Neuromorphic vision sensors, or event cameras, differ from conventional cameras in that they do not capture images at a specified rate. Instead, they asynchronously log local brightness changes at each pixel. As a result, event cameras only record changes in a given scene, and do so with very high temporal resolution, high dynamic range, and low power requirements. Recent research has demonstrated how these characteristics make event cameras extremely practical sensors in driver monitoring systems (DMS), enabling the tracking of high-speed eye motion and blinks. This research provides a proof of concept to expand event-based DMS techniques to include seatbelt state detection. Using an event simulator, a dataset of 108,691 synthetic neuromorphic frames of car occupants was generated from a near-infrared (NIR) dataset, and split into training, validation, and test sets for a seatbelt state detection algorithm based on a recurrent convolutional neural network (CNN). In addition, a smaller set of real event data was collected and reserved for testing. In a binary classification task, the fastened/unfastened frames were identified with an F1 score of 0.989 and 0.944 on the simulated and real test sets respectively. When the problem extended to also classify the action of fastening/unfastening the seatbelt, respective F1 scores of 0.964 and 0.846 were achieved.

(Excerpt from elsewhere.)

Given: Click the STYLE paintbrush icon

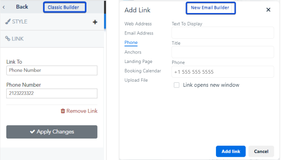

Neuromorphic Sensing for Yawn Detection in Driver Drowsiness

Driver monitoring systems (DMS) are a key component of vehicular safety and essential for the transition from semiautonomous to fully autonomous driving. A key task for DMS is to ascertain the cognitive state of a driver and to determine their level of tiredness. Neuromorphic vision systems, based on event camera technology, provide advanced sensing of facial characteristics, in particular the behavior of a driver's eyes. This research explores the potential to extend neuromorphic sensing techniques to analyze the entire facial region, detecting yawning behaviors that give a complimentary indicator of tiredness. A neuromorphic dataset is constructed from 952 video clips (481 yawns, 471 not-yawns) captured with an RGB color camera, with 37 subjects. A total of 95200 neuromorphic image frames are generated from this video data using a video-to-event converter. From these data 21 subjects were selected to provide a training dataset, 8 subjects were used for validation data, and the remaining 8 subjects were reserved for an "unseen" test dataset. An additional 12300 frames were generated from event simulations of a public dataset to test against other methods. A CNN with self-attention and a recurrent head was designed, trained, and tested with these data. Respective precision and recall scores of 95.9 percent and 94.7 percent were achieved on our test set, and 89.9 percent and 91 percent on the simulated public test set, demonstrating the feasibility to add yawn detection as a sensing component of a neuromorphic DMS.

Real-Time Face & Eye Tracking and Blink Detection using Event Cameras

Event cameras contain emerging, neuromorphic vision sensors that capture local light intensity changes at each pixel, generating a stream of asynchronous events. This way of acquiring visual information constitutes a departure from traditional frame based cameras and offers several significant advantages: low energy consumption, high temporal resolution, high dynamic range and low latency. Driver monitoring systems (DMS) are in-cabin safety systems designed to sense and understand a drivers physical and cognitive state. Event cameras are particularly suited to DMS due to their inherent advantages. This paper proposes a novel method to simultaneously detect and track faces and eyes for driver monitoring. A unique, fully convolutional recurrent neural network architecture is presented. To train this network, a synthetic event-based dataset is simulated with accurate bounding box annotations, called Neuromorphic HELEN. Additionally, a method to detect and analyse drivers eye blinks is proposed, exploiting the high temporal resolution of event cameras. Behaviour of blinking provides greater insights into a driver level of fatigue or drowsiness. We show that blinks have a unique temporal signature that can be better captured by event cameras.